Glaube II hatte den Menschen zwar die technische Weltbeherrschung beschert. Doch der Hunger nach Allmacht ließ die Gattung alle Grenzen überwinden und durch Größenwahn alles zerstören, was sie erobert hatte.

Es war der Glaube, der die Europäer zur Weltherrschaft trug. Während Glaube I noch im Bereich des Harrens und Betens verblieb, wurde Glaube II – zum Placebo des Fortschritts. Ein Placebo ist nichts als ein Glaube:

„So ihr Glauben habt wie ein Senfkorn, so mögt ihr sagen zu diesem Berge: Hebe dich von hinnen dorthin! so wird er sich heben; und euch wird nichts unmöglich sein.“

Seit dem Siegeszug des Glaubens an den Fortschritt versetzen sie Berge, vernichten Tiere und Pflanzen und heizen die Erde zum glühenden Planeten auf. Die Verwandlung des Glaubens in technische Realität erschuf die Illusion eines Glaubens, dem nichts unmöglich ist. Die Techniker benötigten keine göttliche Zwischeninstanz mehr, um sich ihre technische Grandiosität zu beweisen.

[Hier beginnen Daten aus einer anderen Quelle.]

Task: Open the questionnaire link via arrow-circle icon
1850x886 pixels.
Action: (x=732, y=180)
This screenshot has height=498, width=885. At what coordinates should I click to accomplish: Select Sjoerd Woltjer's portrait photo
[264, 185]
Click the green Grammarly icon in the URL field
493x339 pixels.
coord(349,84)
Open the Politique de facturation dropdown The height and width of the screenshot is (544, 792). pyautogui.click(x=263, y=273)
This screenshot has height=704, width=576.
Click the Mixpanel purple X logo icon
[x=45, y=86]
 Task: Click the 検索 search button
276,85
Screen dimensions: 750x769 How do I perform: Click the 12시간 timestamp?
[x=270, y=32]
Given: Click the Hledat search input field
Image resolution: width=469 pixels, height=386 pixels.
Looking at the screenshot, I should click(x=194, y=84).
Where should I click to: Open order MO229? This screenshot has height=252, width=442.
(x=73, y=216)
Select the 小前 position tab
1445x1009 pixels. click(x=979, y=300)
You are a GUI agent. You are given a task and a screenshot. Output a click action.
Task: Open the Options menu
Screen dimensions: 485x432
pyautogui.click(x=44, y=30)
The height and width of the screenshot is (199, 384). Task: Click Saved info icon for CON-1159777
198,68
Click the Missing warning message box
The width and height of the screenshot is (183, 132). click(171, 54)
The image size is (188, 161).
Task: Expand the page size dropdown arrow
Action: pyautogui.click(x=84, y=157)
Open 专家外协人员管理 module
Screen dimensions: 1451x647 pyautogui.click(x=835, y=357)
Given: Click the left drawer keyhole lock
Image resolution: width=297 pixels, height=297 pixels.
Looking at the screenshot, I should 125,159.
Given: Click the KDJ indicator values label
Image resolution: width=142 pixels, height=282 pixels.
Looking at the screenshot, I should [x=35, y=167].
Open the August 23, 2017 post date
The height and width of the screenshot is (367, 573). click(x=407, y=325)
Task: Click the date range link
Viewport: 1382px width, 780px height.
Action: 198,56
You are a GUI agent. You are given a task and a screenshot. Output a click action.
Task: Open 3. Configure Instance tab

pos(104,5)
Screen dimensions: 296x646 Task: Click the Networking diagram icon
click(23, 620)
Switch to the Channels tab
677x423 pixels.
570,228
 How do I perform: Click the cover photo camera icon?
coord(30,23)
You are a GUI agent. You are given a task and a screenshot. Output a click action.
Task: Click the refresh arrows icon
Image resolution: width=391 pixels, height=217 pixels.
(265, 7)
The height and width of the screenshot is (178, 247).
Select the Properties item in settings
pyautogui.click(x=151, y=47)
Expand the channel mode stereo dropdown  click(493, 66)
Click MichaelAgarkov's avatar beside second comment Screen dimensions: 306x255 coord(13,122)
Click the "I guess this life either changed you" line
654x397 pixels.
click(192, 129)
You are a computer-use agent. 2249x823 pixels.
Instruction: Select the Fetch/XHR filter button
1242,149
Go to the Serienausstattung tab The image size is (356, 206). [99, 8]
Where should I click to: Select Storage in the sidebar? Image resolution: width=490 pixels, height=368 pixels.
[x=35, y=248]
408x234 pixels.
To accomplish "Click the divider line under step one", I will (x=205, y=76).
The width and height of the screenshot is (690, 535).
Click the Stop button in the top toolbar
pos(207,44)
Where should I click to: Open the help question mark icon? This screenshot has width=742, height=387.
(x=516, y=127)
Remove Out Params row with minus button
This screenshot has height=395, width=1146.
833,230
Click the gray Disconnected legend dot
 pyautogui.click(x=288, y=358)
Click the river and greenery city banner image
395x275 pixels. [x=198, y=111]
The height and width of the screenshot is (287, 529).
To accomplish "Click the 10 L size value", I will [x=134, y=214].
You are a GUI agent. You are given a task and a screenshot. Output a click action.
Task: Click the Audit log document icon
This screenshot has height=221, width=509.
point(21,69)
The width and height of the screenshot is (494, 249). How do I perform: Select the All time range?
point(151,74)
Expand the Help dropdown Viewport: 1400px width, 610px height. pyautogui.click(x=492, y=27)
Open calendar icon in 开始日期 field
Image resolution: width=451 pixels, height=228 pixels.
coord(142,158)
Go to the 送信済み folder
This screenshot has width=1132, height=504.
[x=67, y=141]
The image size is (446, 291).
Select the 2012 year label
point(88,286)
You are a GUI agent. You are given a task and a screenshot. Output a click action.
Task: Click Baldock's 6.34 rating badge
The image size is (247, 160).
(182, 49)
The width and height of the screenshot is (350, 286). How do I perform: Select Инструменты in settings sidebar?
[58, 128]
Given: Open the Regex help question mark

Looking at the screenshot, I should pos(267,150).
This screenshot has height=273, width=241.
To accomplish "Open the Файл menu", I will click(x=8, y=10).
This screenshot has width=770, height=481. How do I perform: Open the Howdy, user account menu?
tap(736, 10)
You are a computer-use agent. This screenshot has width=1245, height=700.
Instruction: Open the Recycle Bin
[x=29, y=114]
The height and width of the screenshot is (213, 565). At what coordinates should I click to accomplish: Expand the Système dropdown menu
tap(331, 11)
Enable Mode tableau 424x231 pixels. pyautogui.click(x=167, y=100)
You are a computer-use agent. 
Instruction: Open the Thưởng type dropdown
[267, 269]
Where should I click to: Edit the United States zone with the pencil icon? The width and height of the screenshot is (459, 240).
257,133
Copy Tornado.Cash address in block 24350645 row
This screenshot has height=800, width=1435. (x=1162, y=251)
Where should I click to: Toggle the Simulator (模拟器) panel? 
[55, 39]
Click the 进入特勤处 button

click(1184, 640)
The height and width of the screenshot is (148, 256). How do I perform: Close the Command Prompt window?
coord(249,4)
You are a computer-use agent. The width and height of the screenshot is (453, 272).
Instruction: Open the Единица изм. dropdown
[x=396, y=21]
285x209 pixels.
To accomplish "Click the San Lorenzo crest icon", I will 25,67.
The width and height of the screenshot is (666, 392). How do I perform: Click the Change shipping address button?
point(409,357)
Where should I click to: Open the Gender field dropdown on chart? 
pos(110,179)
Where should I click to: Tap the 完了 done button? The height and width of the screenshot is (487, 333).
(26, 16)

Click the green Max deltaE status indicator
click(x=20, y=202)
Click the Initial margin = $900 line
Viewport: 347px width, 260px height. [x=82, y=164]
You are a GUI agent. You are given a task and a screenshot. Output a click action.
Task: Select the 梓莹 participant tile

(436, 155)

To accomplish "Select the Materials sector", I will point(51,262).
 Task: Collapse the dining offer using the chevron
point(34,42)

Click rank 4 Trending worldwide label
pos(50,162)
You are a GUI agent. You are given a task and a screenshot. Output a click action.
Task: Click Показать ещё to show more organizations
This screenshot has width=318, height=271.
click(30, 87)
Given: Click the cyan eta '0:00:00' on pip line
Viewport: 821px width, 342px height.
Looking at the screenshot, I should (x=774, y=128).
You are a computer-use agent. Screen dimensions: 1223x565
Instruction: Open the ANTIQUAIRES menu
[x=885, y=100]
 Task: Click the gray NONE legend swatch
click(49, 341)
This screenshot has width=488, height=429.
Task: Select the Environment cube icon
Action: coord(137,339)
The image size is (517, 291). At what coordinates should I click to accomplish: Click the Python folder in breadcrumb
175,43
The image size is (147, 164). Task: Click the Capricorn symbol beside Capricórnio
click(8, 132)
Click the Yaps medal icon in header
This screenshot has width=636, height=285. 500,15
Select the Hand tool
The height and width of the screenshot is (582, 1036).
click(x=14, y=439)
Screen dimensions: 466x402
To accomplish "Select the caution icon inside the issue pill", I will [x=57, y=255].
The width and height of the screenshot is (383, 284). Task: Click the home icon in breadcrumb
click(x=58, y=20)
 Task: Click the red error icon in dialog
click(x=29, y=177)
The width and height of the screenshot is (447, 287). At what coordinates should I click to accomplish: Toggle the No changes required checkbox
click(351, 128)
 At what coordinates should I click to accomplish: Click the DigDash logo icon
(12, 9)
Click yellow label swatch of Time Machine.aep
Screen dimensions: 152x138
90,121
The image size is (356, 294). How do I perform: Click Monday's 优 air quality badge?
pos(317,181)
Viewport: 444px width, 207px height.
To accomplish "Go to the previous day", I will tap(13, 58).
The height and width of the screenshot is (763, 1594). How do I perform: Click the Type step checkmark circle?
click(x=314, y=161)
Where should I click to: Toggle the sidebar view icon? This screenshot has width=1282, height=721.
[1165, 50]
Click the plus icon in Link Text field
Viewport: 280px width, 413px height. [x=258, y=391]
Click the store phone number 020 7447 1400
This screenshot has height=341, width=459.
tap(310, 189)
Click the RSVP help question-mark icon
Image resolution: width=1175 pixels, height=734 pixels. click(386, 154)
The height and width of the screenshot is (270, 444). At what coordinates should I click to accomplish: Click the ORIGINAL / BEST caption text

Credo, ut intelligam, ich glaube, um zu erkennen, Anselms Glaubensformel des Mittelalters, wurde zum Paradigma des modernen Lebens: ich denke, also bin ich (Descartes), wahr ist, was der Mensch gemacht hat (Vico: verum, quia factum). Fichte ist der Höhepunkt der „subjektiven“ Selbstkrönung des Menschen: das Ich setzt die Welt. Nietzsches Wille zur Macht war nur eine müde Spätformel eines Glaubens an die eigene Gottähnlichkeit:

„… Diese meine dionysische Welt des Ewig-sich-selber-Schaffens, des Ewig-sich-selber-Zerstörens … dies mein Jenseits von Gut und Böse, ohne Ziel, wenn nicht im Glück des Kreises ein Ziel liegt … Wollt ihr einen Namen für diese Welt? … Ein Licht für euch, ihr Verborgensten, Stärksten, Unerschrockensten, Mitternächtlichsten? … Diese Welt ist der Wille zur Macht – und nichts außerdem! Und auch ihr seid dieser Wille zur Macht – und nichts außerdem!“

Das einzig Heidnische an Nietzsche war die Abwendung von der linear-apokalyptischen Geschichte und ihre Umwandlung in ewige Wiederholung des Gleichen.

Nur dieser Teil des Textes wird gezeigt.